For Moose, Sept. 11, 2001 was a flurry of phone calls, the first of which came in from the Mother of All Moosians at around 9:15, as Moose lingered over the morning paper and a second cup of coffee. (She had been on campus late the night before, teaching a grad seminar.) "Well, I guess you know what happened," her mom said when she picked up the phone. "Apparently I don't," Moose replied. "What are you talking about?" The MoAM told her to turn on the television. She did and watched in horror as smoke filled the cerulean skies of Manhattan. She and her mom were still on the phone when reports of a jet plowing into the Pentagon were first broadcast. "Mom, I have to go," Moose said abruptly, seized by a sudden panic. "I have to find Goose." Goose had gone to campus for an 8 a.m. meeting that day. Moose's first impulse when she realized something terrible was unfolding so close to home was to find her, reach her, get her back safe to the house.

Moose spent the next 16 hours in her bathrobe, glued to the television and the telephone. A neighbor who worked downtown called in worried about her daughter at school in the suburbs. And to report that she could see the Pentagon in flames from her office. A friend from Oslo called, her usually restrained Nordic voice filled with emotion. "Europe is with you," she told Moose. "We are watching, and we are with you." Something about that call -- those words, that small, intimate acknowledgment of the global significance of what was happening, got to Moose, momentarily unhinging her.
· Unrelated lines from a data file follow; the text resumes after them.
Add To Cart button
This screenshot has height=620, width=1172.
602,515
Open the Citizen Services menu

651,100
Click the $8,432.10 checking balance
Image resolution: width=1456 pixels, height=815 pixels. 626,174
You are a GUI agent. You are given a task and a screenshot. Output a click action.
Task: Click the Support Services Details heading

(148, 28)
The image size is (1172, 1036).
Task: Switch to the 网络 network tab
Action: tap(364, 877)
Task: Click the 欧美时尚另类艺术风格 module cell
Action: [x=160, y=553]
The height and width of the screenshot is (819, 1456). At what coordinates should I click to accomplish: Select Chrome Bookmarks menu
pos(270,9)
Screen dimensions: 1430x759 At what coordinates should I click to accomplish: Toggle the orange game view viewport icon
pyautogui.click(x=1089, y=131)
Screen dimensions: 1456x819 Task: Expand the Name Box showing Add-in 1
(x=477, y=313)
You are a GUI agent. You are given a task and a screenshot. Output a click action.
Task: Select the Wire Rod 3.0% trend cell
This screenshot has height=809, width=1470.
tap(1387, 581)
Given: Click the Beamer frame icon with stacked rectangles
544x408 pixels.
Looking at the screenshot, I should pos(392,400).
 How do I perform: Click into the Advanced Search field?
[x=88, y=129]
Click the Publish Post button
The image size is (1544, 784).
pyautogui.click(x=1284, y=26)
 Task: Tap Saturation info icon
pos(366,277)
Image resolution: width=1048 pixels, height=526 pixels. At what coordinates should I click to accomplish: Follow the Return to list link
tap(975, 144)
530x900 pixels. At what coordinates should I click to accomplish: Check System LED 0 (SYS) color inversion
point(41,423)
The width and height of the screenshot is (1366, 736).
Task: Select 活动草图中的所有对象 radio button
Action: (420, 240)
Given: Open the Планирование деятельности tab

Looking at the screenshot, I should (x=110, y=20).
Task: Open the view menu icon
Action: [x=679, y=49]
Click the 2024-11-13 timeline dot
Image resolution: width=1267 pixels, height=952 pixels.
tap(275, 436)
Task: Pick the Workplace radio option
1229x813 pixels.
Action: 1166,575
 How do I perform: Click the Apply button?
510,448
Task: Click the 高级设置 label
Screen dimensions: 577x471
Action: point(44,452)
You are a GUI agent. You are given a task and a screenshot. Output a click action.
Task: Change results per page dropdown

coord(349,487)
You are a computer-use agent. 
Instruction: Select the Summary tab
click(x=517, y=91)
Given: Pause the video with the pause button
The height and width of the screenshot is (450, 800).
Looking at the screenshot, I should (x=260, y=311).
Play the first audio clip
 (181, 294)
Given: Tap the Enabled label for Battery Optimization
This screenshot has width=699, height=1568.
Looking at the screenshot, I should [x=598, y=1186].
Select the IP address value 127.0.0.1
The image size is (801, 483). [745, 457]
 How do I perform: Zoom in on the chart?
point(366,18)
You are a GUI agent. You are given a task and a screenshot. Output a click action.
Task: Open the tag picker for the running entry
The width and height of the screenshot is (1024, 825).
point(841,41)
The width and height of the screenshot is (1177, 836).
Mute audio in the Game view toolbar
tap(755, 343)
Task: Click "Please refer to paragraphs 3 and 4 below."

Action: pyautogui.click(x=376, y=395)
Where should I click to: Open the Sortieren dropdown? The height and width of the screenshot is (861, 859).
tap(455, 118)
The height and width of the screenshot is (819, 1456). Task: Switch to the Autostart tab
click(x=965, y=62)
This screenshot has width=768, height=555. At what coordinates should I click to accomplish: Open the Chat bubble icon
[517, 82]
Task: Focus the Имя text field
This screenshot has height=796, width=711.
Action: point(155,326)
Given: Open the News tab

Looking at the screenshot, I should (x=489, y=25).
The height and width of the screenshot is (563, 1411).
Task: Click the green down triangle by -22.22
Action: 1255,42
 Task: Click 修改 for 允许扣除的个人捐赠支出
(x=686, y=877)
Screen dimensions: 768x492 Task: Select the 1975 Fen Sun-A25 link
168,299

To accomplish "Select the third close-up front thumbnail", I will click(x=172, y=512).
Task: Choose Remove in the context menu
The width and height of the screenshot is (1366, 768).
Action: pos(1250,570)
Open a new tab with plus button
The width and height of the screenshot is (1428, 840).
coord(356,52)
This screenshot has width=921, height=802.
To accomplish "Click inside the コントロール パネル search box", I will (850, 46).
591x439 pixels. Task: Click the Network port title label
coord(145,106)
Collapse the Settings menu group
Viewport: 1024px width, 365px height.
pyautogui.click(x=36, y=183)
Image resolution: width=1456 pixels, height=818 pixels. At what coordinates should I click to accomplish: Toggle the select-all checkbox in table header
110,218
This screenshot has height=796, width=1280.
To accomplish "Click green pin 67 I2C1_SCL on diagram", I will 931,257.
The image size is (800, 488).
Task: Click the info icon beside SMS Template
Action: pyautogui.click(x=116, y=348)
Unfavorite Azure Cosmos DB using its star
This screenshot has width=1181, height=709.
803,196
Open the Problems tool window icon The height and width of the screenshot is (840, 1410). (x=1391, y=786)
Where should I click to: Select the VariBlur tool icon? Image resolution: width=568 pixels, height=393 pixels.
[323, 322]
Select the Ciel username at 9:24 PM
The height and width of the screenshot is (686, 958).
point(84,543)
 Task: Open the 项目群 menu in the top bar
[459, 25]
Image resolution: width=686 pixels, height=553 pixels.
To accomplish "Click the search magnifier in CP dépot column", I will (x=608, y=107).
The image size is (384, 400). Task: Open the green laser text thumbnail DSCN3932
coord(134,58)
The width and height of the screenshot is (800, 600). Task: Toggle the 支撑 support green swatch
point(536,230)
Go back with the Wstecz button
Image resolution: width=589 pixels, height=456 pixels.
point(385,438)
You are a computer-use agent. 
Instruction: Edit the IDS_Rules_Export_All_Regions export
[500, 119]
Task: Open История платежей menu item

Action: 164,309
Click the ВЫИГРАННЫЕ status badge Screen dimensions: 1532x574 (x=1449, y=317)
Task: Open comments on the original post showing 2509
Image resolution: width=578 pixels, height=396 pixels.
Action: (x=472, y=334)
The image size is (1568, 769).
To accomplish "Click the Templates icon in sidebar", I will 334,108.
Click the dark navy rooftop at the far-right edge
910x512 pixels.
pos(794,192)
When her younger sister phoned in from Michigan a few minutes later, all she could do was cry and say, "What am I supposed to do? I feel like World War III is breaking out, and it's already five miles from my house." "I know," her sister comfortingly replied, "I know." It was all that could have been said.

Goose didn't get home until late in the afternoon, ordered to stay on campus by the authorities at Queer the Turtle U., who sensibly decided it wouldn't be wise to send all the grown-ups home and leave the students alone on campus. She and Moose were on the phone when office workers were leaping out of windows in the World Trade Center. They were still talking when the first of the towers fell. "What do you mean, the tower is falling?" Goose said, unable to imagine such a thing could happen.

But it did. Seven years later, Roxie's World pauses to remember that the unimaginable can happen on an achingly beautiful autumn morning. The world can change in an instant. Individual lives can be lost, shattered, or merely transformed. And all you can say is, "I know."

Be safe, beloveds. Remember that dog is with you, today and every day. Peace out.

1 comment:

  1. Thanks you Roxie. And may dog be with us all.